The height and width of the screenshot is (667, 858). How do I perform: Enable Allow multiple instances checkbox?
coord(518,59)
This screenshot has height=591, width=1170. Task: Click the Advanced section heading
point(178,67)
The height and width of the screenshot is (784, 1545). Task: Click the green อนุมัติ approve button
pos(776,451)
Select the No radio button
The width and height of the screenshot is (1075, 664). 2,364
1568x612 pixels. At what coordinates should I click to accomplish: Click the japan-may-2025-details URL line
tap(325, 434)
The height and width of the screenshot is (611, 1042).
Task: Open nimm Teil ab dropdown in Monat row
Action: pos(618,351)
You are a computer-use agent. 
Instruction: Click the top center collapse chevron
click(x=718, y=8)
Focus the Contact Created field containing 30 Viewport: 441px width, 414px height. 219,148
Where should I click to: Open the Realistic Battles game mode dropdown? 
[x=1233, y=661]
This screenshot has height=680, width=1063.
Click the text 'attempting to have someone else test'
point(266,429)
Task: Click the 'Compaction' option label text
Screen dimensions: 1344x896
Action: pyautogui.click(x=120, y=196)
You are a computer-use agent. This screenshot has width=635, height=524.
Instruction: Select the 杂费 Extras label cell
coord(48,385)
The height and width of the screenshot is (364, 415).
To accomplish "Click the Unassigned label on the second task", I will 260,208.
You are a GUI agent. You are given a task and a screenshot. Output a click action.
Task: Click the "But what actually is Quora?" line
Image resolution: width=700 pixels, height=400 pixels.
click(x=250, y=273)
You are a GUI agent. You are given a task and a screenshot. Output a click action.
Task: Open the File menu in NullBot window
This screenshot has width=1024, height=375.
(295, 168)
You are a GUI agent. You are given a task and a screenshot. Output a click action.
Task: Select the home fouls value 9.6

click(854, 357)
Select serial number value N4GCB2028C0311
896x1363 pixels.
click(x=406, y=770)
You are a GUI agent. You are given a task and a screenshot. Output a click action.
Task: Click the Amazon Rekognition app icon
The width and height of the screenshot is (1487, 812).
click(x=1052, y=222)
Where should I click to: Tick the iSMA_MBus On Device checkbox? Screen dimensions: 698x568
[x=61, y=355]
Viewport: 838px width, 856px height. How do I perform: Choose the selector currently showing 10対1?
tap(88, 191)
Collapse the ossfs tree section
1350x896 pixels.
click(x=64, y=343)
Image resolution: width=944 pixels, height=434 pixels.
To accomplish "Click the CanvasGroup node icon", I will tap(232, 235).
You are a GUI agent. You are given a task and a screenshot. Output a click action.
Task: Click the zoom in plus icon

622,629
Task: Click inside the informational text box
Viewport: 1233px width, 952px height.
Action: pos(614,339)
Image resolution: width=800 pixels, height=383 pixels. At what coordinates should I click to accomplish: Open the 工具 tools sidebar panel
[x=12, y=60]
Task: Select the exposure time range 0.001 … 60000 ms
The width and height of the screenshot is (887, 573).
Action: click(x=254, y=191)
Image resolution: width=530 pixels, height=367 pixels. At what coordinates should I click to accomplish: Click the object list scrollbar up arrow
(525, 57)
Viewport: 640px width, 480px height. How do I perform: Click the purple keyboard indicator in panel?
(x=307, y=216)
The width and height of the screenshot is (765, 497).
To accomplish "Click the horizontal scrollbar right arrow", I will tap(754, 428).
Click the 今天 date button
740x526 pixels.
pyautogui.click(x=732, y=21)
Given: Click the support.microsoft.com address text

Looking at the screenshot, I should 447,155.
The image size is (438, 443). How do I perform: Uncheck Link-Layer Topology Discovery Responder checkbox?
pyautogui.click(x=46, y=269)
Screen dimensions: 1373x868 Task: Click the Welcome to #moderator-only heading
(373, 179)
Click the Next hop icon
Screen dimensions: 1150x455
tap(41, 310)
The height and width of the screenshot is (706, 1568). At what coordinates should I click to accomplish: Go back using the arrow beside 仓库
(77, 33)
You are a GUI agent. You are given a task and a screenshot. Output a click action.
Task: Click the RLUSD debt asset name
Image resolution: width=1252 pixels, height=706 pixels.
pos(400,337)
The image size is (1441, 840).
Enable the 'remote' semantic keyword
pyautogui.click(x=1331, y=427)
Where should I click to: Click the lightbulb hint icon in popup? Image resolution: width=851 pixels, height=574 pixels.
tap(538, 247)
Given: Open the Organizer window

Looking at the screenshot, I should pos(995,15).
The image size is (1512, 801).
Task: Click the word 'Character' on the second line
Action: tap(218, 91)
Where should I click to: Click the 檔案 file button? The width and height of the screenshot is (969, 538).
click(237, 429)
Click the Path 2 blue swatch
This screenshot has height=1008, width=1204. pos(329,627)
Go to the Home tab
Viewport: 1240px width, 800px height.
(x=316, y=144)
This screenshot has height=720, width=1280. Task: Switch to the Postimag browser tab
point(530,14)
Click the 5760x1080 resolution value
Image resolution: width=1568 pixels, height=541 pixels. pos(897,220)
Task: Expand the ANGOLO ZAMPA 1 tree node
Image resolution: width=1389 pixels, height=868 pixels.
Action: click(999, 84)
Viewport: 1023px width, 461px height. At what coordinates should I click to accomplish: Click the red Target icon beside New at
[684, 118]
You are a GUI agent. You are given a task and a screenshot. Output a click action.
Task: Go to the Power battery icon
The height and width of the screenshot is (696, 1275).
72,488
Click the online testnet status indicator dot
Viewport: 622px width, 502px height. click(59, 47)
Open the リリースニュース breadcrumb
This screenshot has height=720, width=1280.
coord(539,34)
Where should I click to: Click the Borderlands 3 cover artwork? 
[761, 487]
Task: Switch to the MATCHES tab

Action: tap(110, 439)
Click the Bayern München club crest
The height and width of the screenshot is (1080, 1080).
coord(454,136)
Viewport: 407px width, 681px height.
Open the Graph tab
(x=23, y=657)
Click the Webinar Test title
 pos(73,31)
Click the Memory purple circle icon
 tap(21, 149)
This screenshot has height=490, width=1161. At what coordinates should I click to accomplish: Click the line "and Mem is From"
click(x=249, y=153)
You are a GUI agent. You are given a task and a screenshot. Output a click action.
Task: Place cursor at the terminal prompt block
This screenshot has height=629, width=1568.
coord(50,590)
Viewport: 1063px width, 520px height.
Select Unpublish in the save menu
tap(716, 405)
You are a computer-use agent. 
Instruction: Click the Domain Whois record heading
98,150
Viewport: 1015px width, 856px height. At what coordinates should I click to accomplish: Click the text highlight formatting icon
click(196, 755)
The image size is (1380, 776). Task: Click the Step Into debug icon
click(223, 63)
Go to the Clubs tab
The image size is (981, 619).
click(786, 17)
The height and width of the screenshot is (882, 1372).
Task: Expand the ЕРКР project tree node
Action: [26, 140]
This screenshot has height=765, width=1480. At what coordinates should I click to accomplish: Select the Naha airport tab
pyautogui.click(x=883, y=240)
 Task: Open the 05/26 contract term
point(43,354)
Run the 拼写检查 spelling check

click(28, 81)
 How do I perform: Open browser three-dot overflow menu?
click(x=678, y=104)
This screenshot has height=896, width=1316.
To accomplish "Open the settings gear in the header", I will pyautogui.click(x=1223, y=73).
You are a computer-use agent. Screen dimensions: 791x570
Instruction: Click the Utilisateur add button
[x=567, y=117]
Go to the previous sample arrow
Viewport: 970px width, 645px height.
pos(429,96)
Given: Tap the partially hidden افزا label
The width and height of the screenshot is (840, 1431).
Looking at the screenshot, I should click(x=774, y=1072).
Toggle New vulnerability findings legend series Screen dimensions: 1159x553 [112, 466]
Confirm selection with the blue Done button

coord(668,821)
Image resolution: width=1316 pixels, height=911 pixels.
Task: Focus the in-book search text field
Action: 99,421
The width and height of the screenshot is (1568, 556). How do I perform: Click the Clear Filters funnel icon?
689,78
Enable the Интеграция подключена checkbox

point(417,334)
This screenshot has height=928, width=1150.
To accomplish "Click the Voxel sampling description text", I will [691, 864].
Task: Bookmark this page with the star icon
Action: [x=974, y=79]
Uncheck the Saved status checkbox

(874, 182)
────────
[Task objective] The answer must consist of every line from the data that holds the string "computer".

[Answer to the exercise]
You are a computer-use agent. 
You are a computer-use agent. This screenshot has width=635, height=524.
You are a computer-use agent. 
You are a computer-use agent. Screen dimensions: 791x570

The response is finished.